Ein kleiner Zeitensprung. Neun Jahre später. Wieder laufe ich mit meiner Mutter durch die Klinik, über die Treppe, an den Gitterfenstern vorbei, in die wohl hellste Ecke des Gebäudes. Es sieht alles noch viel kleiner aus als früher. Aber gleichbleibend bekannt.

„Elisa!“
Es ist die erste Stunde nach einer sehr langen Unterbrechung.
„Schön, dass Du hier bist.“
„Danke, freut mich auch!“
„Geht es Dir gut?“
„Es geht, danke.“ Ich sah auf meine Hände und klemmte meinen Daumen in den Rest der Finger meiner linken Hand. „Morgen muss ich etwas vortragen. Ein G---.“ Da stockte es wieder. Ich dachte an den bevorstehenden Vortrag und in meinem Kopf formte sich das Bild, wie ich vor versammelter
Klasse stehe, die allesamt nicht richtig verstehen, warum ich so bin, wie ich bin.
„Was wird morgen sein?“ Ich sah sie an. Sie hatte ein Blatt Papier zurechtgeschoben und hob ihren Kugelschreiber nun langsam, um losschreiben zu können.
„Ein G—.“ Nichts. Ich sah auch schon gar nicht mehr in ihre Richtung, sondern wieder hinab zu meinen sich selbst knetenden Fäusten. Unter meinen Ohren spürte ich eine unheimliche Spannung, die fast wehtat. Meine Zähne waren so stark aufeinander gepresst, dass sich mein Kiefer völlig verkrampfte.
„Ein G— … Ein … Gedicht“, schloss ich endlich.
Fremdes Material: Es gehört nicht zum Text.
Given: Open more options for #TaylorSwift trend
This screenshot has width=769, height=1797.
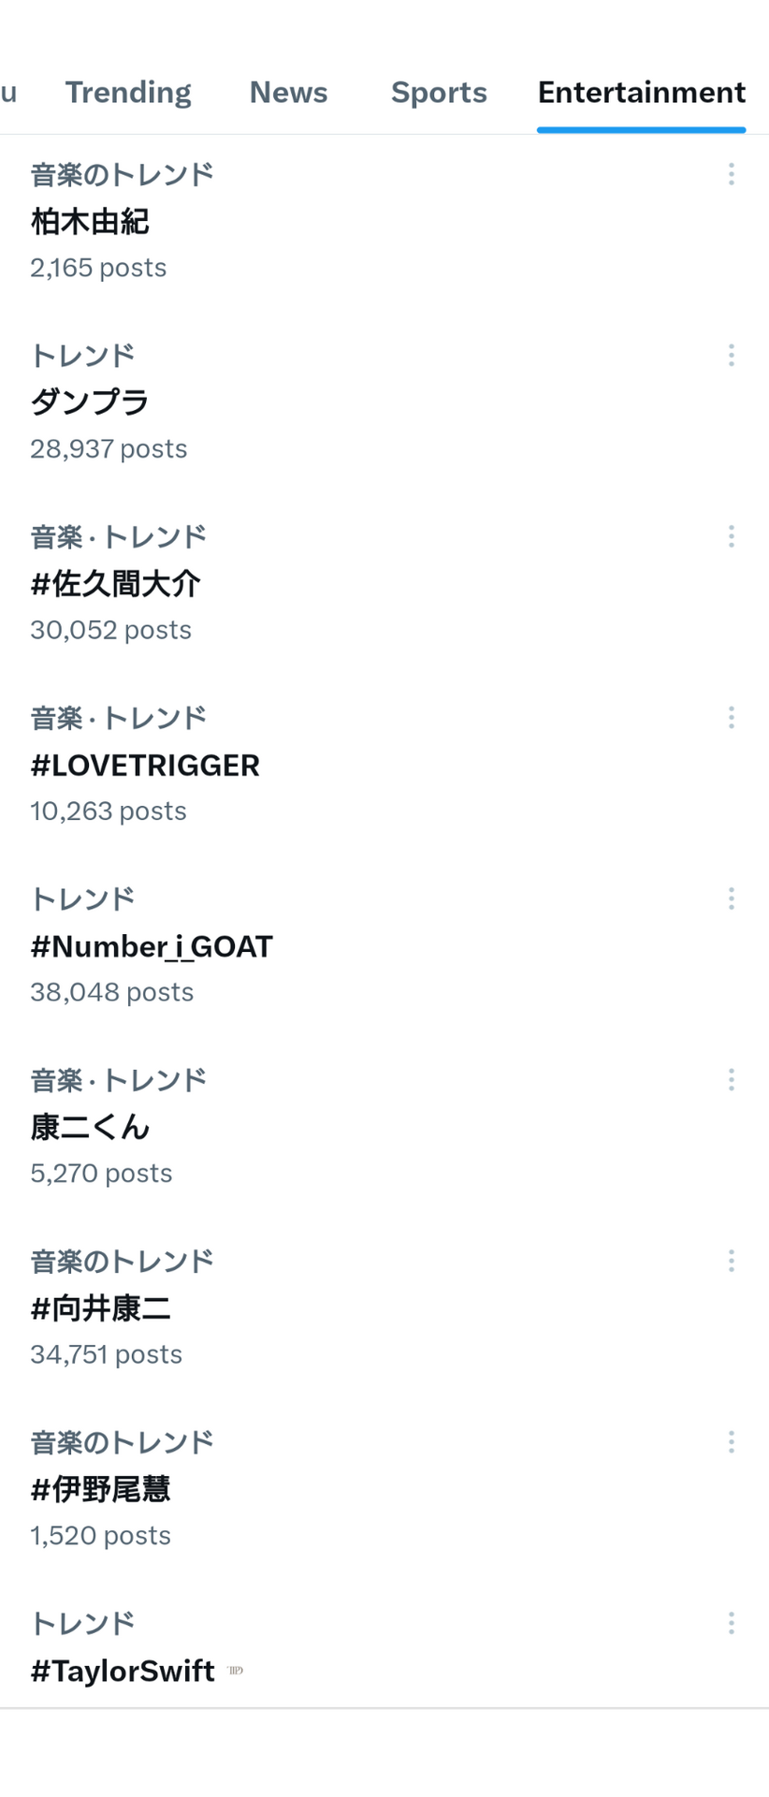Looking at the screenshot, I should 731,1623.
„Oh!“ Sie hob die Augenbrauen. „Das ist doch super!“
„Ja, super.“ Ich konnte nicht glauben, was sie daran so super finden konnte. Fast stieg die Wut in mir hoch.
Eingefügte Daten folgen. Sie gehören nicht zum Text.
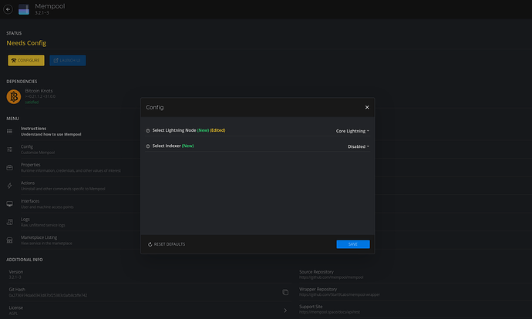The image size is (532, 319).
Task: Open the Properties menu item
Action: (x=31, y=165)
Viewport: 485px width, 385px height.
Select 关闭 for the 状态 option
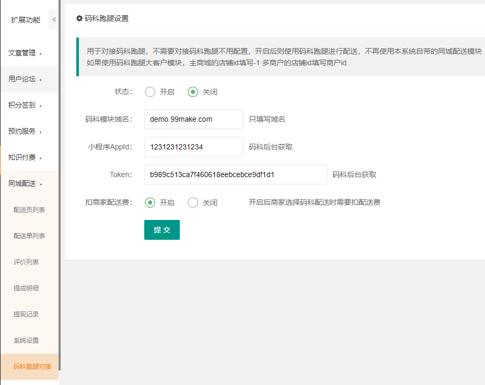pos(193,92)
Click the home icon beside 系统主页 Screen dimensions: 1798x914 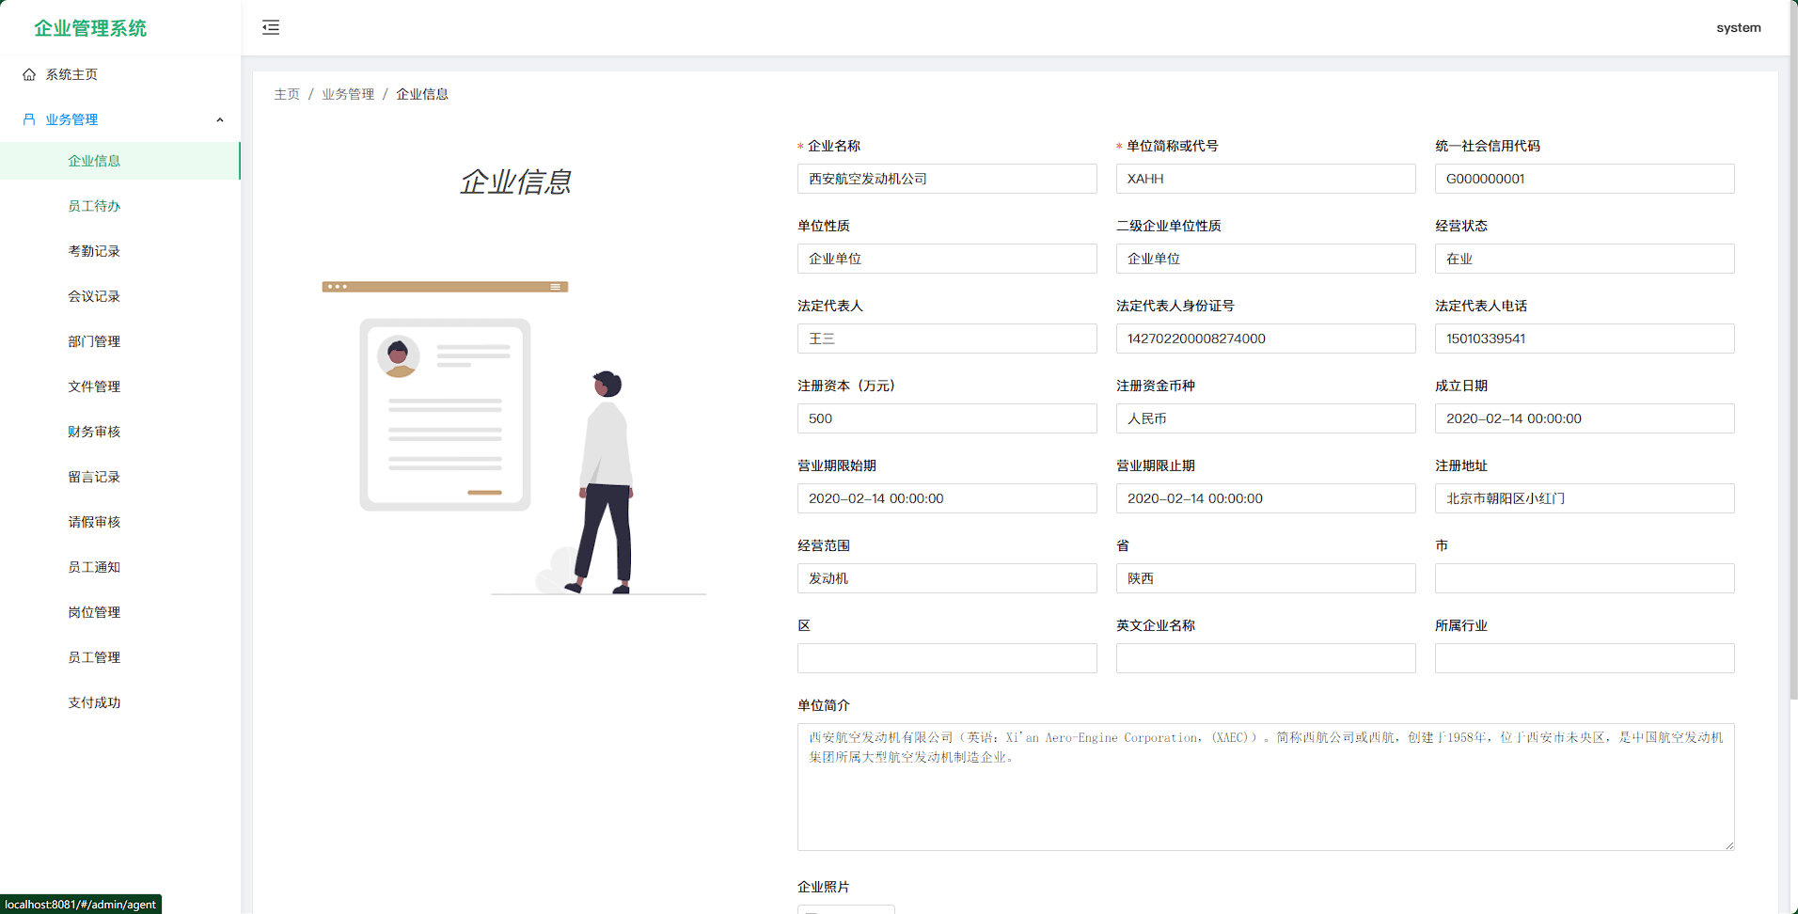29,74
„Hast Du gut geübt?“ Sie schielte zu meiner Mutter hinüber und ihr Mund kräuselte sich zu einem leichten Lächeln. Ich sah zu Mama, die nickte.
„Habe ich. Ich kann es auswendig. Aber was bringt es mir?“, sagt mein ausgelaugtes, pessimistisches Ich.
„Und wenn Du versuchst, dich darauf zu konzentrieren? Wenn Du probierst, Deine Umgebung für die paar Minuten abzuschalten. Probiere Deine Technik.“
Sie gab mir ein paar Sätze vor, die ich in verschiedensten Variationen nachsagen sollte. Halb gesungen, mit Pausen, … Ich plapperte alles nach. Das war nicht so schlimm.

Diese Zeit, als Jugendliche in der Therapie, erschien mir sehr kurz. Wenn mich heute jemand fragen würde, wie oft ich in dem Alter bei Frau E. war, würde ich mit vollster Überzeugung sagen ‚Einmal. Allerhöchstens zweimal.‘
Grund war eine Aussage ihrerseits, die mich verängstigt und erschüttert hat und von der ich jeder und jedem guten Logopädin bzw. Logopäden abraten würde.
Sie beugte sich über ihren Tisch zu mir und sagte: „Elisa, ich habe etwas mit dir vor.“ Das war nie ein gutes Zeichen. "Wir gehen beim nächsten Mal ein bisschen nach draußen, ja? Das ist eine gute Gelegenheit, ein paar Passanten nach der Uhrzeit zu fragen.“

Das war meine letzte Stunde bei ihr.